TASK BRIEF - In full and without alteration, give the listing again.

AVAILABLE RECORDS -
= = = = =

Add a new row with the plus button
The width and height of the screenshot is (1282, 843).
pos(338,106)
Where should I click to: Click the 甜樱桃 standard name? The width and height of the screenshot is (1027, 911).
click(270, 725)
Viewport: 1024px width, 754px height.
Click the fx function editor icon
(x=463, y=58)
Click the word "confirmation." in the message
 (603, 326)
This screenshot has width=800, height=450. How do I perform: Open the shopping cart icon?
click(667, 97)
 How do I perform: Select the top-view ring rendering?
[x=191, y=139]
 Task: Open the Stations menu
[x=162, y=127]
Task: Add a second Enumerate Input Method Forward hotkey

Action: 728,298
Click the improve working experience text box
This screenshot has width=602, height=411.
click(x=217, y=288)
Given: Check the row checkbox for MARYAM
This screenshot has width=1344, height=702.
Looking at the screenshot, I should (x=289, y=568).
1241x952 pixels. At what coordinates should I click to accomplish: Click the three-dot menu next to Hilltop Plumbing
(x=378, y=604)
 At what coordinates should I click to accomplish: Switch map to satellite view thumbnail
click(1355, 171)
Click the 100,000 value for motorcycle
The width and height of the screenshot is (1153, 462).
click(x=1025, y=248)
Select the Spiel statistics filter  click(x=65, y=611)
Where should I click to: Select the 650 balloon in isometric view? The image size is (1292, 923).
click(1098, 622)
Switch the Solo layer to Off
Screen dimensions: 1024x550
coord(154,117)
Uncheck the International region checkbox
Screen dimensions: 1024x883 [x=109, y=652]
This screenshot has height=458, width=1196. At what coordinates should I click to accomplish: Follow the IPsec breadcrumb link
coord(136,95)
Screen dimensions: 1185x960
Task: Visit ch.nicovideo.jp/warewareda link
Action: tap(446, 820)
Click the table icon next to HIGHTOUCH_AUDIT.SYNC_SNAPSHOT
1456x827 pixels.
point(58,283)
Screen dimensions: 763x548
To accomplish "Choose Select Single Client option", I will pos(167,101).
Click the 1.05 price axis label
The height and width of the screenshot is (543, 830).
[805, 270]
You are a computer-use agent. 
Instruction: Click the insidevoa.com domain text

= = = = =

FINISHED TASK -
Add a new row with the plus button
The width and height of the screenshot is (1282, 843).
pos(338,106)
Where should I click to: Click the 甜樱桃 standard name? The width and height of the screenshot is (1027, 911).
click(270, 725)
Viewport: 1024px width, 754px height.
Click the fx function editor icon
(x=463, y=58)
Click the word "confirmation." in the message
 (603, 326)
This screenshot has width=800, height=450. How do I perform: Open the shopping cart icon?
click(667, 97)
 How do I perform: Select the top-view ring rendering?
[x=191, y=139]
 Task: Open the Stations menu
[x=162, y=127]
Task: Add a second Enumerate Input Method Forward hotkey

Action: 728,298
Click the improve working experience text box
This screenshot has width=602, height=411.
click(x=217, y=288)
Given: Check the row checkbox for MARYAM
This screenshot has width=1344, height=702.
Looking at the screenshot, I should (x=289, y=568).
1241x952 pixels. At what coordinates should I click to accomplish: Click the three-dot menu next to Hilltop Plumbing
(x=378, y=604)
 At what coordinates should I click to accomplish: Switch map to satellite view thumbnail
click(1355, 171)
Click the 100,000 value for motorcycle
The width and height of the screenshot is (1153, 462).
click(x=1025, y=248)
Select the Spiel statistics filter  click(x=65, y=611)
Where should I click to: Select the 650 balloon in isometric view? The image size is (1292, 923).
click(1098, 622)
Switch the Solo layer to Off
Screen dimensions: 1024x550
coord(154,117)
Uncheck the International region checkbox
Screen dimensions: 1024x883 [x=109, y=652]
This screenshot has height=458, width=1196. At what coordinates should I click to accomplish: Follow the IPsec breadcrumb link
coord(136,95)
Screen dimensions: 1185x960
Task: Visit ch.nicovideo.jp/warewareda link
Action: tap(446, 820)
Click the table icon next to HIGHTOUCH_AUDIT.SYNC_SNAPSHOT
1456x827 pixels.
point(58,283)
Screen dimensions: 763x548
To accomplish "Choose Select Single Client option", I will pos(167,101).
Click the 1.05 price axis label
The height and width of the screenshot is (543, 830).
[805, 270]
You are a computer-use agent. 
Instruction: Click the insidevoa.com domain text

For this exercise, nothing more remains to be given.